Each desktop-published pamphlet was a Rosetta stone of Hinduism.

I couldn't read Sanskrit and could barely sound out Kannada, but my father relied upon my native English fluency to check his text for clanging errors. I often caught bits of Indian English that, in the arrogance of youth, I marked with a red pen.

My mother had already embarrassed my older sister by referring to a car's trunk as its "dickey." So, when I edited his tract on Deepavali, the Indian festival of lights, I took out "honour" and substituted "honor," and changed "off" to "of."

But I only addressed his linguistic biases. As I grew to recognize his other assumptions, and to disagree with them, I kept my differences to myself.

How could I take seriously a religion that lent credence to astrology, the caste system and other rank superstitions? In my house, we didn't use the left hand to give or receive gifts or food. I was born left-handed, and my parents forced it out of me. A woman wasn't supposed to approach the family altar or go to temple while she had her period.

And my father actually answered a correspondent's question about which direction our heads should point when we sleep! (His answer: The scriptures tell us that we shouldn't point north.)

My dad has a graduate degree in civil engineering.

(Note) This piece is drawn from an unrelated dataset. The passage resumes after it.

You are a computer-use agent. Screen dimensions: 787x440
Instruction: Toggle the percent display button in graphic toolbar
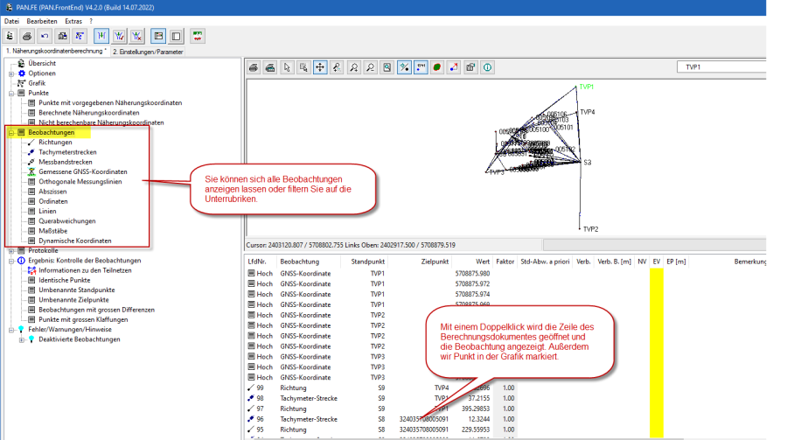coord(403,66)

As a Caltrans engineer, he received magazines such as Concrete Monthly and wrote out precise, logical reports on roads and bridges. And he somehow applies the same level of rational thought to his faith, which is belief without reason — or, should I say, beyond reason.

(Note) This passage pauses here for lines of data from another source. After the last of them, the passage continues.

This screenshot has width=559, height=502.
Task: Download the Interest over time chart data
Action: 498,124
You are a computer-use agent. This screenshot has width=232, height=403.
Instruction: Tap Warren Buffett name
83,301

That contradiction, to me, called out for resolution, or at least for guidelines telling me which strand of his personality to emulate.

I want a handbook.

Now that I'm not a surly teenager anymore, I'm coming to peace with the contradictions in my heritage. India gave us Gandhi and the caste system, yoga and dowry deaths, the Kama Sutra and Hotmail, my dad and my mom.

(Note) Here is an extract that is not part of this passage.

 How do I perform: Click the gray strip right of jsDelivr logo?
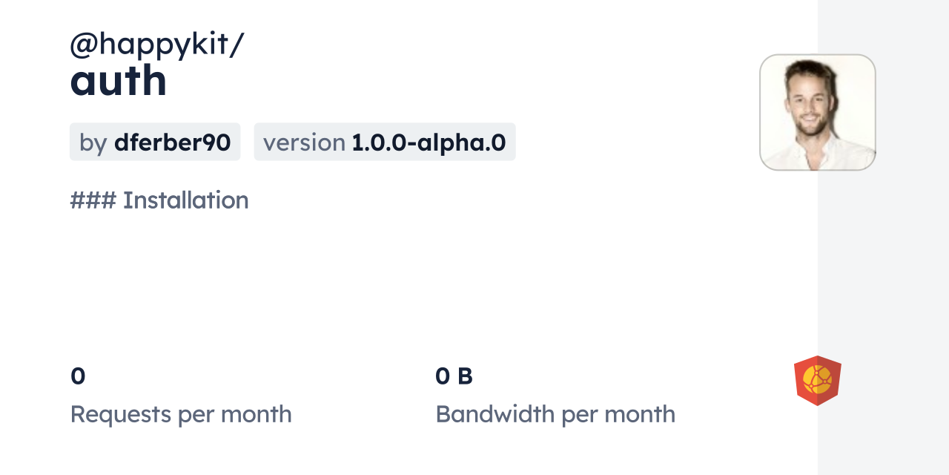tap(897, 380)
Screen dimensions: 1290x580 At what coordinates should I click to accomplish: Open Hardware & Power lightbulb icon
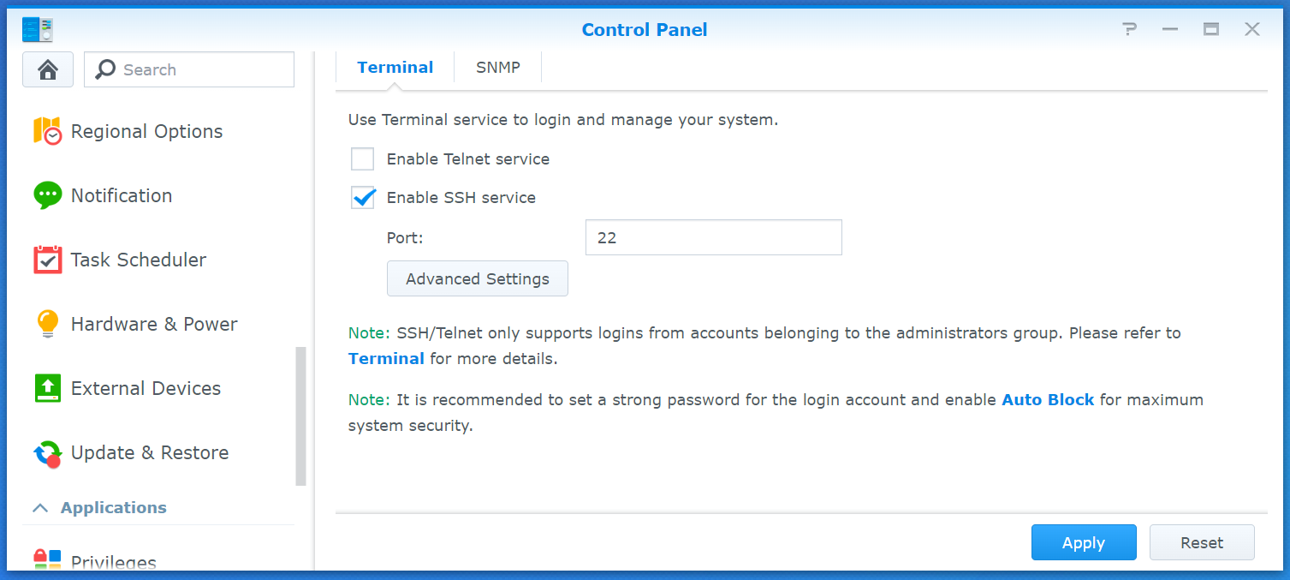(x=48, y=324)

My life growing up in the United States layers another level of dichotomy on top of that. Then my family and my childhood crowd in with details till I can't see an outline anymore, just my life as it is, without abstractions.

America is a melting pot, but I feel like one, too, and I won't find out all the ingredients till I'm dead.

My parents taught me to love words. As I edited and collated my dad's puja programs, he would read my stories in the school newspaper.

This, my new weekly column in Bay Area Living, has the largest audience my words have ever had. My dad will rack up quite a bill at the copy shop, printing out my words for all his friends.

Unless, perhaps, I say that I'm not an engineer or a doctor — and I'm dating a white guy.

My dad taught me about writing and editing, but America is teaching me about living my own life. Maybe it's a good thing he never wrote that handbook.